Especialmente patético fue lo de Boluarte. Demoró tanto que cuando quiso hablar ya era un fantasma. Rodeada de ministros que ya no eran ministros, la presidenta que ya no era presidenta recitó una letanía de supuestos logros ante una audiencia inexistente. Tras los primeros minutos, previendo lo que venía, todos los canales cortaron el mensaje o lo redujeron a una pequeña ventana lateral sin sonido, evidenciando que lo que dijeran Boluarte y sus acólitos ya no importaba a nadie.
En 1986, la televisión filipina hizo algo parecido: cortó el discurso de Ferdinand Marcos en plena crisis política. En octubre de 2000, la televisión serbia se negó a trasmitir un mensaje en el que Milosevic llamaba a sofocar las protestas que inundaban las calles de Belgrado. En Egipto, durante la Primavera Árabe, el canal público se pasó en directo al bando rebelde. Pero, aunque también pudo haber consideraciones oportunistas, en todos estos casos los apagones televisivos ocurrieron mientras los acontecimientos estaban en curso y requirieron de un cierto coraje por parte de quienes los llevaron a cabo.

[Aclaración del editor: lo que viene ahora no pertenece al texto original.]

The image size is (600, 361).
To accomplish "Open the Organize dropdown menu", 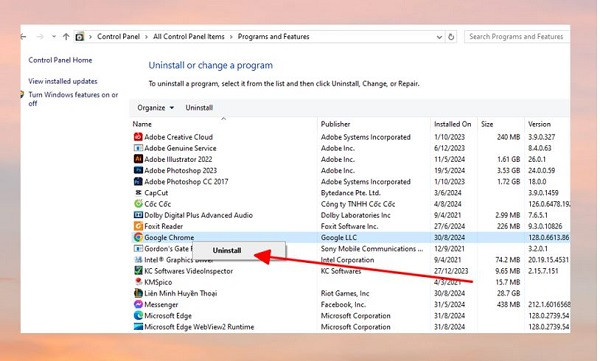I will tap(155, 108).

En el caso de Boluarte fue simple ninguneo. Una presidenta ya sin poder real, sin apoyo político ni social, fue ignorada por completo. Su caída fue menos un colapso que una evaporación. Su discurso final, pasada la medianoche, parecía una cápsula del tiempo enviada desde un gobierno que ya no existía, dirigida a una ciudadanía que ya no esperaba nada.
La escena también ejemplifica lo pésimamente aconsejada que Boluarte estuvo en las últimas semanas. Ni supo ver lo que se le venía encima ni supo responder cuando las cartas empezaron a ponerse boca arriba. Salmodiar, pasada la medianoche, una segunda edición de su discurso de Fiestas Patrias es algo que, sin duda, no pasará a la historia de la estrategia política. Su capacidad de maniobra era reducida, pero sus errores durante las 12 horas críticas de la censura exprés terminaron de arruinar sus posibilidades.

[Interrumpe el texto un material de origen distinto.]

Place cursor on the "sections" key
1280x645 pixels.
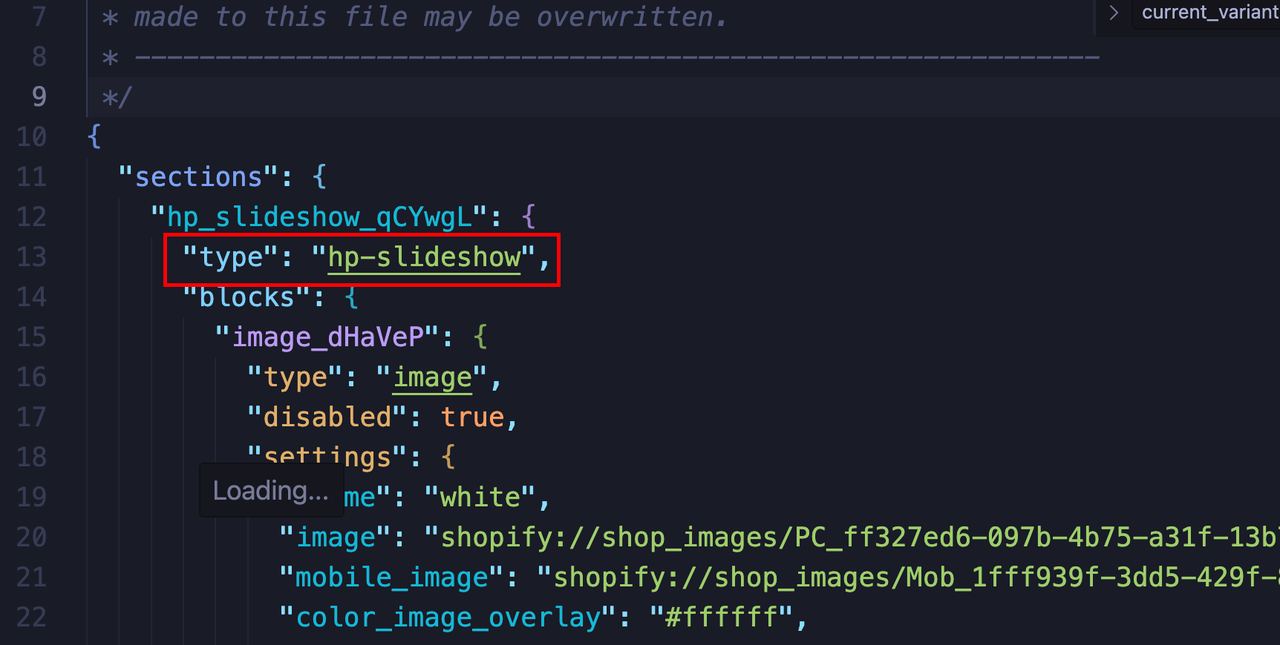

La valoración va más allá de consideraciones personales. Incapaz de generar ni siquiera el interés de los canales de televisión, la presidencia ha quedado reducida a un espacio simbólico, subordinado a los vaivenes del Congreso y a los cálculos de corto plazo. Se contrata a un presidente como se contrata a un subalterno sin demasiada relevancia. Y se lo despide de la misma manera. Los primeros días del nuevo presidente no auguran que este vaciamiento de la figura presidencial vaya a cambiar. La lentitud para formar un nuevo gabinete evidencia que Jerí, quizás demasiado ocupado en borrar sus redes sociales, carece tanto de proyecto como del capital político necesario para convocar y convencer.
Para los más optimistas, todo esto abre la posibilidad de una regeneración política. Quizás ahora sí las calles tomen la palabra. Quizás la esperpéntica escena del jueves haya sido un error de cálculo: una maniobra demasiado cínica incluso para lo que estamos acostumbrados a soportar. En esta línea no faltan quienes ya atribuyen la caída a las movilizaciones de la generación Z o a las protestas ocurridas en Puno, y llaman a continuar las protestas.

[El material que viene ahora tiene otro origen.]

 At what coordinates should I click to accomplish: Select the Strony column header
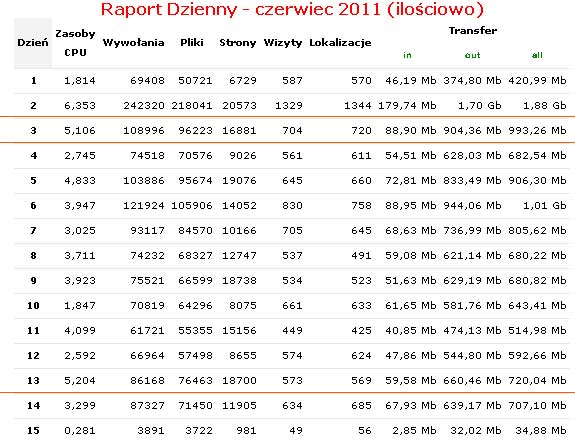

Lo veremos en las próximas semanas. Pero lo que queda claro es que el problema no se limita a Boluarte y sus particulares circunstancias políticas. Aunque no les guste a los expertos en derecho constitucional, las vacancias ya se han convertido en una parte estructural de nuestra dinámica política. En los últimos años han sido destituidos presidentes de izquierda, de centro y de derecha. La progresión es geométrica: Kuczynski enfrentó dos pedidos de vacancia presidencial antes de caer, Vizcarra otros dos, Castillo tres y Boluarte ocho. No hay ningún motivo para pensar que será diferente con el presidente (o presidenta) que asuma tras las elecciones de abril.
De la noche a la nada, la política peruana se ha vuelto experta en sobrevivir a sus propias crisis sin resolver ninguna.